§ Requirement
Count how many lines of the listing below contain the string "screenshot", matching case exactly. Give only the number.

§ Listing of locating words and elements
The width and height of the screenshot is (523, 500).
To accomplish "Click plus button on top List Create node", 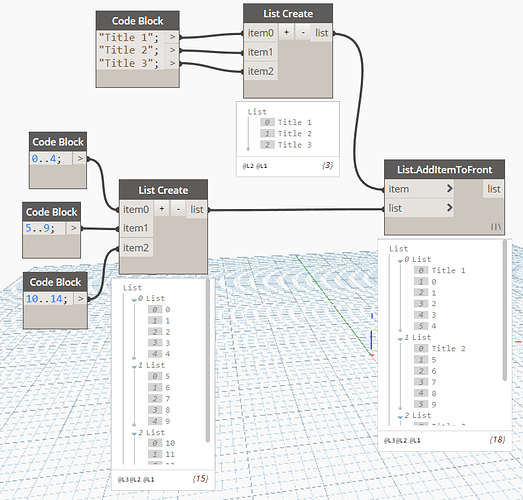I will 286,33.
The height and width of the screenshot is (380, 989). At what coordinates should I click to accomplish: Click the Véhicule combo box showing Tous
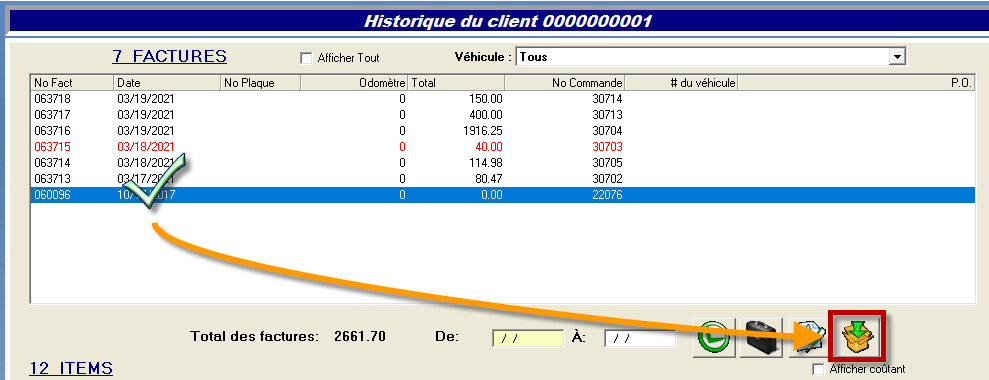(x=711, y=57)
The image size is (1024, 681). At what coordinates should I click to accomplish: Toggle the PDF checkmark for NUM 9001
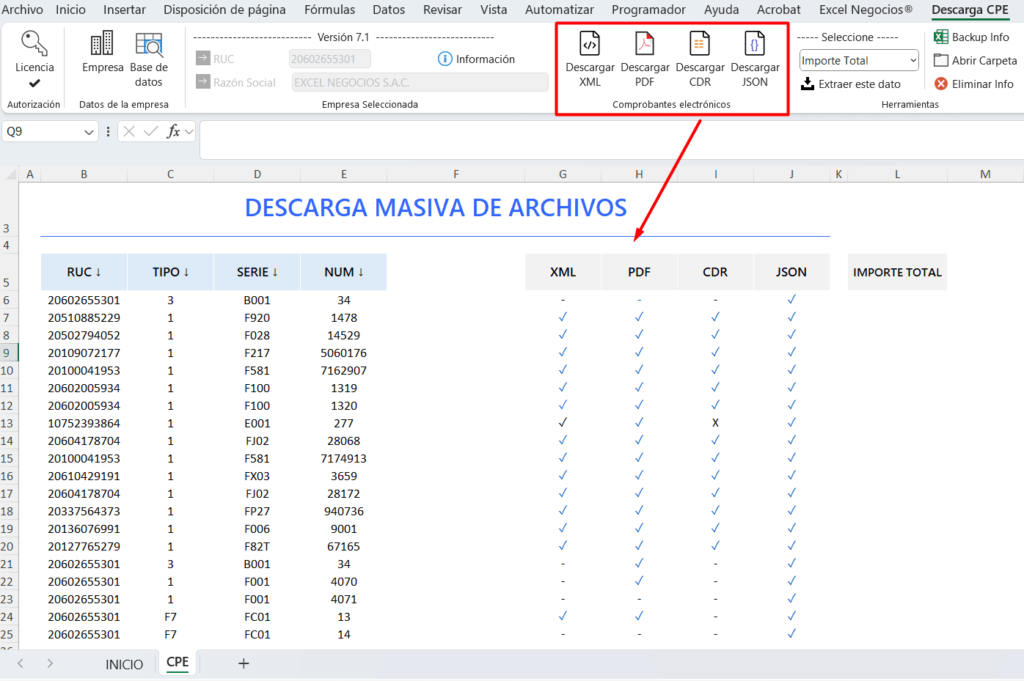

§ Solved exercise
2